Complémentaire au déroulement chronologique du film, "très compréhensible" pour les élèves, selon l'enseignante, ce document pensé de "manière thématique" contient ainsi des "fiches clé en main" sur la figure de Jean Moulin ou encore sur les femmes dans la résistance.

Le visionnage de L'Odyssée de Christopher Nolan s'avère en revanche impossible pour les élèves qui étudient l'oeuvre originelle d'Homère en 6e, le film étant "interdit aux moins de 12 ans", pointe Robert Delord, professeur de lettres classiques au collège Daniel Faucher, dans la Drôme, et président d’Arrête ton char, association de promotion des langues et cultures de l'Antiquité.

"Le film est suffisamment magistral pour être étudié dans d’autres dimensions, moins littérales, avec des élèves plus âgés", estime cependant Milly La Delfa, professeure de lettres modernes et enseignante en collège et lycée au Collège Sévigné, à Paris.

Elle envisage ainsi "une exploitation en classe de 3e dans le cadre de l’étude du récit", qui se pencherait sur l'"infléchissement de la figure héroïque (d'Ulysse, interprétée par) Matt Damon" et "les traumatismes et les lacunes mémorielles (provoqués par) les conflits" dans l'adaptation de Christopher Nolan, qui a attiré 5,7 millions de spectateurs en France.

Robert Delord imagine pour sa part pouvoir travailler avec ses élèves sur les "choix narratifs" du réalisateur, en confrontant sa chronologie du voyage d'Ulysse, condensée en un peu moins de trois heures, à celle d'Homère.

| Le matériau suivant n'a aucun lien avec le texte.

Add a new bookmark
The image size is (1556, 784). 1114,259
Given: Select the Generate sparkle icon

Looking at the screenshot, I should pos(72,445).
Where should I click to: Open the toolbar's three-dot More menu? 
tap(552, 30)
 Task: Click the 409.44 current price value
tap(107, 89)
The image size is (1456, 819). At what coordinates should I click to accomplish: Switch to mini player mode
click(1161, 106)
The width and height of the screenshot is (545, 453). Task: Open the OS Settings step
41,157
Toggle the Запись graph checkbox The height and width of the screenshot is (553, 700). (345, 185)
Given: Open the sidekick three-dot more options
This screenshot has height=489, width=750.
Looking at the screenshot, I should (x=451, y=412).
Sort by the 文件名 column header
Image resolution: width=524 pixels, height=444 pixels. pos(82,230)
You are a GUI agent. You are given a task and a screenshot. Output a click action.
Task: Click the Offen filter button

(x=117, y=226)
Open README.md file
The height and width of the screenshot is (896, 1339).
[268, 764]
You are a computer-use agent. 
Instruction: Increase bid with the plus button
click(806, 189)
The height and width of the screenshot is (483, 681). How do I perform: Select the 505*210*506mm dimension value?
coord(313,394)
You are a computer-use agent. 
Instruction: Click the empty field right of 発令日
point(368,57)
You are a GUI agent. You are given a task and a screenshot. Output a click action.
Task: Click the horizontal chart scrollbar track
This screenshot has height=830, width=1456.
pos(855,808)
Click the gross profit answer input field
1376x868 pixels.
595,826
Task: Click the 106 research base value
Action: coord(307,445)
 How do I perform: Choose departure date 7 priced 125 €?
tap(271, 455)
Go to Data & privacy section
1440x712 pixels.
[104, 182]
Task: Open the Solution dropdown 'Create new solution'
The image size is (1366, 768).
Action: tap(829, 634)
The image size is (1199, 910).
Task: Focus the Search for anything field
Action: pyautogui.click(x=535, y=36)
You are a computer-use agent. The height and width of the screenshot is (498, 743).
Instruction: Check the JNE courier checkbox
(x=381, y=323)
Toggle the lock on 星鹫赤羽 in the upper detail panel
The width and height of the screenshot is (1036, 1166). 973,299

Mais l'enseignant aimerait surtout, avec ses classes de la 5e à la 3e, consacrer une "séance d'éducation aux médias et aux réseaux sociaux, autour des polémiques racistes qu'il y a eu autour du film", principalement autour du choix de l'actrice mexicano-kényane Lupita Nyong'o pour incarner le personnage mythologique d'Hélène.

Une approche partagée par Ludovic Chevassus, qui prévoit l'étude, dans sa spécialité HGGSP (histoire-géographie, géopolitique et sciences politiques) de Terminale, de cette polémique en ligne, alimentée notamment par le patron de X, Elon Musk.

"Ce que je constate chez mes élèves, c'est qu'avant de voir un film (...) ils se réfèrent à des influenceurs" sur TikTok ou YouTube, pour se faire un avis, et "notre travail (est) de leur apprendre à penser par eux-mêmes", conclut l'enseignant.